In the light of scalability and larger scale industrial fabrication of polymer electrolytes such an observed behavior might be beneficial because SC is less costly and much easier scalable than ES. In general, the crystallinity of the final material must be reduced for both preparative methods to further optimize the materials. Also, Al2O3-dependent mechanical properties need to be determined to address further optimization potential.

3 Conclusion

The application of commercially available, nanostructured Al2O3 as an inorganic additive to SPEs is found to be beneficial. Important positive issues are to break agglomerates of nanostructured particles prior to mixing with polymers and to realize homogenous distribution in the final product. For plasticizer- and filler-free membranes with a molar composition of PEO:LiBF4 18:1, the electrospun membranes performed with a ten times higher ionic conductivity compared to membranes prepared by solution casting or hot pressing over the temperature range from 293 to 328 K. Conductivities at 293 K were 5.0 × 10−7 S cm−1 for ES, 6.7 × 10−8 S cm−1 for SC, and 2.5 × 10−8 S cm−1 for HP, respectively. As hot pressed material showed the lowest ionic conductivity and this preparative method itself was not suitable to ensure homogenous distribution of inorganic filler particles in a polymer matrix, the effect of Al2O3 addition was not investigated.

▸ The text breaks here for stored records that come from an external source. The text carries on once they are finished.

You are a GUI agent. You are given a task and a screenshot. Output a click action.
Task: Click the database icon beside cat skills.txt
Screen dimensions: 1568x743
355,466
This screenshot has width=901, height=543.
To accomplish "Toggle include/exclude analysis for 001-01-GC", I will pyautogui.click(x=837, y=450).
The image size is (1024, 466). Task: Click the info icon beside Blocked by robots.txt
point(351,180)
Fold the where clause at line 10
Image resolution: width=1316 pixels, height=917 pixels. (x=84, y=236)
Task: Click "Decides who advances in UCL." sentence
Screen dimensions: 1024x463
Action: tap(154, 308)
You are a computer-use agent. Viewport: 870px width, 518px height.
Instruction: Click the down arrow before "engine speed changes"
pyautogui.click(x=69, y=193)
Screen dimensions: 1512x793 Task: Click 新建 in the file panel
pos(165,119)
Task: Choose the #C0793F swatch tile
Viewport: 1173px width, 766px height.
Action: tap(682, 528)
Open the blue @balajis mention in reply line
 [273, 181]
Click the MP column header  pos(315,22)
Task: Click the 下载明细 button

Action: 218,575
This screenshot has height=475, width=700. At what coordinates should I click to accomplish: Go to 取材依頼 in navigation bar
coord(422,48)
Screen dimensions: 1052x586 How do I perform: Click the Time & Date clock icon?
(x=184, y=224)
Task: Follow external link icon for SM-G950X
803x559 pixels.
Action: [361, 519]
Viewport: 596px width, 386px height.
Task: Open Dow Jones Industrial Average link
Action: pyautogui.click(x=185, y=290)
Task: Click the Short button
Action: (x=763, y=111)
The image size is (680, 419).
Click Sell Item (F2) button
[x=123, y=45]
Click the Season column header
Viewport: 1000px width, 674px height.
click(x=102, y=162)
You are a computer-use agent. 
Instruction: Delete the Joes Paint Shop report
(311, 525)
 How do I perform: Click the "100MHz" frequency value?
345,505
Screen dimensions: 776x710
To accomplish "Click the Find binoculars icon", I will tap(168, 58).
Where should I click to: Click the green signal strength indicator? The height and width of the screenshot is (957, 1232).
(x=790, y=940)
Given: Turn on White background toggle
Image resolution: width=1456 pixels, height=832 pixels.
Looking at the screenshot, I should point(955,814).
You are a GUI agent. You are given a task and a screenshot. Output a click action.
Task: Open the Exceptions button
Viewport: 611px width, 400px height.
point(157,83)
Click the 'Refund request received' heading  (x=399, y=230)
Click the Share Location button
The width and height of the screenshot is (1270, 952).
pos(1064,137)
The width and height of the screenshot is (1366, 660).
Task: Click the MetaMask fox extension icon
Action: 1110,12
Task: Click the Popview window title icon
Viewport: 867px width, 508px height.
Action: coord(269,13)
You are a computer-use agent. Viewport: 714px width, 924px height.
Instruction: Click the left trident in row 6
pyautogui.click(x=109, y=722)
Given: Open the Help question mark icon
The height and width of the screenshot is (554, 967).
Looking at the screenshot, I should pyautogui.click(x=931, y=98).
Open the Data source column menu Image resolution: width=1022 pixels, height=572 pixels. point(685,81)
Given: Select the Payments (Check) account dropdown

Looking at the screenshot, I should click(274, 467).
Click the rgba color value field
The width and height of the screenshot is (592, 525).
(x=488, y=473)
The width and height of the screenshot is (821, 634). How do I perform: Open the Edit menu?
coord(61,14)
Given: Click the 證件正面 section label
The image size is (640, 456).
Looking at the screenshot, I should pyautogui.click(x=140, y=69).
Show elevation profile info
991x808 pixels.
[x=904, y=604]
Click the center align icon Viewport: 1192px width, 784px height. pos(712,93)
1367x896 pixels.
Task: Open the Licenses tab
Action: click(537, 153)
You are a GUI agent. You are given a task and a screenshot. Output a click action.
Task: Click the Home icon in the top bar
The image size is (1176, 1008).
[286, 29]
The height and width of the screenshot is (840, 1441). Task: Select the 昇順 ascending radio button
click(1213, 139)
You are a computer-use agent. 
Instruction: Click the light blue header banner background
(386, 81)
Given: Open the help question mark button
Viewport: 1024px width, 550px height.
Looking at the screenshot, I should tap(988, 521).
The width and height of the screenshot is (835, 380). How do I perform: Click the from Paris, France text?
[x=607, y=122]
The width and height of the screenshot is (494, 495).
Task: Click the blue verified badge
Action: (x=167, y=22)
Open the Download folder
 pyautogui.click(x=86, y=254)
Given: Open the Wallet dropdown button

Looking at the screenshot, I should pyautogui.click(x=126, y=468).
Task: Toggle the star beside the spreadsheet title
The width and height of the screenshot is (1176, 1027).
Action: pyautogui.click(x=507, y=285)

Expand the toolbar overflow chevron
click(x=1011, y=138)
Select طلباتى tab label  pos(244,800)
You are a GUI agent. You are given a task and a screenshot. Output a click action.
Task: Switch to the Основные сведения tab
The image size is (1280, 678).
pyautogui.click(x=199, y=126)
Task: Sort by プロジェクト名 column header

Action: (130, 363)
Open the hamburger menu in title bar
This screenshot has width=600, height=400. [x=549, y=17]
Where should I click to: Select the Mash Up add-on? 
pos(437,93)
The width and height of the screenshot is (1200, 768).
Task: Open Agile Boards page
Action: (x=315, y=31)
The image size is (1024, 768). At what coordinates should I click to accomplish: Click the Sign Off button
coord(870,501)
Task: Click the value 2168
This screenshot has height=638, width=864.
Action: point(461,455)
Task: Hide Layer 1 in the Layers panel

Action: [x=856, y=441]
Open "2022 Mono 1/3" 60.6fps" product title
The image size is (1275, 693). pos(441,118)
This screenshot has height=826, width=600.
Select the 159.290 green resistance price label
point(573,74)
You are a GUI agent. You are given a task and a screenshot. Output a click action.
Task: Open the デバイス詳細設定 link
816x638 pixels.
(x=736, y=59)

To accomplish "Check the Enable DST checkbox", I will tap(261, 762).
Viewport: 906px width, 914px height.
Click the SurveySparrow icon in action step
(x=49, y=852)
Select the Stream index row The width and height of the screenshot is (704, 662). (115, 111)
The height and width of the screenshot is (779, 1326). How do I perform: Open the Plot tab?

For electrospun SPEs, the addition of 3–5 wt% nanostructured Al2O3 enhanced the ionic conductivity at 293 K to 1.9 × 10−6 S cm−1 for a composition of PEO:LiBF4 18:1 + 5 wt% Al2O3. A similar positive effect was observed for solution casted samples with a composition of PEO:LiBF4 18:1 + x wt% Al2O3 (x = 1–5), with conductivities reaching 1.4 × 10−7 S cm−1 at 293 K for the x = 2 sample. Thus, the addition of nanostructured Al2O3 can improve the ionic conductivities of SPEs independent of the solution-based preparative method of choice, but still electrospun SPEs outperform these materials with ten times higher conductivities. If succinonitrile (SN), a well-known plasticizer for PEO systems, was added to the system the ionic conductivity was increased to 2.5 × 10−5 S cm−1 at 293 K for a electrospun PEO:SN:LiBF4 18:3:1 Al2O3-free membrane. Adding SN to PEO:SN:LiBF4 + x wt% Al2O3 systems, did not further increase the ionic conductivity for electrospun SPEs. The most effective optimization of the ionic conductivity was found for solution casted SPEs when SN and Al2O3 were added simultaneously as plasticizer and inorganic filler, respectively. The highest ionic conductivity for solution casted PEO:SN:LiBF4 + Al2O3 was observed at 2 wt% showing 5.5 × 10−5 S cm−1 at 293 K, which translates to a 1000 times conductivity improvement compared to the initial solution casted PEO:LiBF4 membrane.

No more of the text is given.